## Begin

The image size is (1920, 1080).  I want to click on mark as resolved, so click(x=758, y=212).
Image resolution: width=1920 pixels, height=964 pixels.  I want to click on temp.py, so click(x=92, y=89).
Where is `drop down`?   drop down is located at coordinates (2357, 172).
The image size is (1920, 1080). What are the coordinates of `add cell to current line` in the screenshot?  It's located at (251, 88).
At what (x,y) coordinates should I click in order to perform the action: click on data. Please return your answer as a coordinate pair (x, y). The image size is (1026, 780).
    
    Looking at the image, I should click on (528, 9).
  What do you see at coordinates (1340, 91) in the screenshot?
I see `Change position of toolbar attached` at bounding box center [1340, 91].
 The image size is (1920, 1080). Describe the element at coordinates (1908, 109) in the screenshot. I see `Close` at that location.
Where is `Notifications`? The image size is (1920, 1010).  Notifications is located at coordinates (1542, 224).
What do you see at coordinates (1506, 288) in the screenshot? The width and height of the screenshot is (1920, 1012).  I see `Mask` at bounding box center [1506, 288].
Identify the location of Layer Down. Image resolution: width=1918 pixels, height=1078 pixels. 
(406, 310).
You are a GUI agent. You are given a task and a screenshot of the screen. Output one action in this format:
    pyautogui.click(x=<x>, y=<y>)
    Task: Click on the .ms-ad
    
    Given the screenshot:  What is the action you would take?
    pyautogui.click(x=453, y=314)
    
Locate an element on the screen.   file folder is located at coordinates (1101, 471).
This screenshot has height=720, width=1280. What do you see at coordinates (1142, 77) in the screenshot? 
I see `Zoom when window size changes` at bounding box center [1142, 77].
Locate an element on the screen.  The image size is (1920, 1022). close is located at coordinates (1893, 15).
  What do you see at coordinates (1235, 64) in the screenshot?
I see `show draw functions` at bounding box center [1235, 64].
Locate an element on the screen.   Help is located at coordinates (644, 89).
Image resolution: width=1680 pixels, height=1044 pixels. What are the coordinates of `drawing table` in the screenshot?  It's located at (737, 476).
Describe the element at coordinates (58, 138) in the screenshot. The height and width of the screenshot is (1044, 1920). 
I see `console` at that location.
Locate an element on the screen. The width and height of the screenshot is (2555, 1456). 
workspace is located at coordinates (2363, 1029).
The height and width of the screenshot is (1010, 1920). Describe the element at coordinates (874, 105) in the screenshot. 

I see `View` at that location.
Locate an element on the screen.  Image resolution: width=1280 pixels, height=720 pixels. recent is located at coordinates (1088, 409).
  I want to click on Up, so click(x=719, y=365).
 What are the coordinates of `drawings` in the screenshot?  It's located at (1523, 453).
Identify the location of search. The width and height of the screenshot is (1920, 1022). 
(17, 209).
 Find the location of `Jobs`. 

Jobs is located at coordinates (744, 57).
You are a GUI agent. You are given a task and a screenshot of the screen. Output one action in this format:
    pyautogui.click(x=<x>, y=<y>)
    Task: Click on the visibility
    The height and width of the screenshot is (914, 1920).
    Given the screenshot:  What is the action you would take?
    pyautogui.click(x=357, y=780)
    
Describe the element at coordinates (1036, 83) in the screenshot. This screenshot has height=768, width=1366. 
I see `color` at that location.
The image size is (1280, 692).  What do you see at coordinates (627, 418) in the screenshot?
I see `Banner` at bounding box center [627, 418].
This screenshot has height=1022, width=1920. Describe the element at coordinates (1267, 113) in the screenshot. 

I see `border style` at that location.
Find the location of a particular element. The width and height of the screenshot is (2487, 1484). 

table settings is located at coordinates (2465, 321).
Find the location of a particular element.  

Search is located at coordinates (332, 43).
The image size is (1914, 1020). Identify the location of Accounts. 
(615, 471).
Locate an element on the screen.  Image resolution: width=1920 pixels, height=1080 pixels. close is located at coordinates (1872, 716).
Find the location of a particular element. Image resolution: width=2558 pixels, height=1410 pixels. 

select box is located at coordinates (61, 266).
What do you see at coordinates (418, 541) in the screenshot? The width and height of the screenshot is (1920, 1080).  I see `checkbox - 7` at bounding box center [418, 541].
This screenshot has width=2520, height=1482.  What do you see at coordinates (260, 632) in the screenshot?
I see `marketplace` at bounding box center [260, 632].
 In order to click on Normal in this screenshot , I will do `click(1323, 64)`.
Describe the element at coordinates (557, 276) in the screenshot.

## End

#### Exercise
Present all of the data above as a numbered list, omitting blank lines.

#### Response below
1. The image size is (1920, 1080).  I want to click on mark as resolved, so click(x=758, y=212).
2. Image resolution: width=1920 pixels, height=964 pixels.  I want to click on temp.py, so click(x=92, y=89).
3. Where is `drop down`?   drop down is located at coordinates (2357, 172).
4. The image size is (1920, 1080). What are the coordinates of `add cell to current line` in the screenshot?  It's located at (251, 88).
5. At what (x,y) coordinates should I click in order to perform the action: click on data. Please return your answer as a coordinate pair (x, y). The image size is (1026, 780).
6.     Looking at the image, I should click on (528, 9).
7.   What do you see at coordinates (1340, 91) in the screenshot?
8. I see `Change position of toolbar attached` at bounding box center [1340, 91].
9.  The image size is (1920, 1080). Describe the element at coordinates (1908, 109) in the screenshot. I see `Close` at that location.
10. Where is `Notifications`? The image size is (1920, 1010).  Notifications is located at coordinates (1542, 224).
11. What do you see at coordinates (1506, 288) in the screenshot? The width and height of the screenshot is (1920, 1012).  I see `Mask` at bounding box center [1506, 288].
12. Identify the location of Layer Down. Image resolution: width=1918 pixels, height=1078 pixels. 
13. (406, 310).
14. You are a GUI agent. You are given a task and a screenshot of the screen. Output one action in this format:
15.     pyautogui.click(x=<x>, y=<y>)
16.     Task: Click on the .ms-ad
17.     Given the screenshot:  What is the action you would take?
18.     pyautogui.click(x=453, y=314)
19. Locate an element on the screen.   file folder is located at coordinates (1101, 471).
20. This screenshot has height=720, width=1280. What do you see at coordinates (1142, 77) in the screenshot? 
21. I see `Zoom when window size changes` at bounding box center [1142, 77].
22. Locate an element on the screen.  The image size is (1920, 1022). close is located at coordinates (1893, 15).
23.   What do you see at coordinates (1235, 64) in the screenshot?
24. I see `show draw functions` at bounding box center [1235, 64].
25. Locate an element on the screen.   Help is located at coordinates (644, 89).
26. Image resolution: width=1680 pixels, height=1044 pixels. What are the coordinates of `drawing table` in the screenshot?  It's located at (737, 476).
27. Describe the element at coordinates (58, 138) in the screenshot. The height and width of the screenshot is (1044, 1920). 
28. I see `console` at that location.
29. Locate an element on the screen. The width and height of the screenshot is (2555, 1456). 
30. workspace is located at coordinates (2363, 1029).
31. The height and width of the screenshot is (1010, 1920). Describe the element at coordinates (874, 105) in the screenshot. 
32. I see `View` at that location.
33. Locate an element on the screen.  Image resolution: width=1280 pixels, height=720 pixels. recent is located at coordinates (1088, 409).
34.   I want to click on Up, so click(x=719, y=365).
35.  What are the coordinates of `drawings` in the screenshot?  It's located at (1523, 453).
36. Identify the location of search. The width and height of the screenshot is (1920, 1022). 
37. (17, 209).
38.  Find the location of `Jobs`. 
39. Jobs is located at coordinates (744, 57).
40. You are a GUI agent. You are given a task and a screenshot of the screen. Output one action in this format:
41.     pyautogui.click(x=<x>, y=<y>)
42.     Task: Click on the visibility
43.     The height and width of the screenshot is (914, 1920).
44.     Given the screenshot:  What is the action you would take?
45.     pyautogui.click(x=357, y=780)
46. Describe the element at coordinates (1036, 83) in the screenshot. This screenshot has height=768, width=1366. 
47. I see `color` at that location.
48. The image size is (1280, 692).  What do you see at coordinates (627, 418) in the screenshot?
49. I see `Banner` at bounding box center [627, 418].
50. This screenshot has height=1022, width=1920. Describe the element at coordinates (1267, 113) in the screenshot. 
51. I see `border style` at that location.
52. Find the location of a particular element. The width and height of the screenshot is (2487, 1484). 
53. table settings is located at coordinates (2465, 321).
54. Find the location of a particular element.  
55. Search is located at coordinates (332, 43).
56. The image size is (1914, 1020). Identify the location of Accounts. 
57. (615, 471).
58. Locate an element on the screen.  Image resolution: width=1920 pixels, height=1080 pixels. close is located at coordinates (1872, 716).
59. Find the location of a particular element. Image resolution: width=2558 pixels, height=1410 pixels. 
60. select box is located at coordinates (61, 266).
61. What do you see at coordinates (418, 541) in the screenshot? The width and height of the screenshot is (1920, 1080).  I see `checkbox - 7` at bounding box center [418, 541].
62. This screenshot has width=2520, height=1482.  What do you see at coordinates (260, 632) in the screenshot?
63. I see `marketplace` at bounding box center [260, 632].
64.  In order to click on Normal in this screenshot , I will do `click(1323, 64)`.
65. Describe the element at coordinates (557, 276) in the screenshot.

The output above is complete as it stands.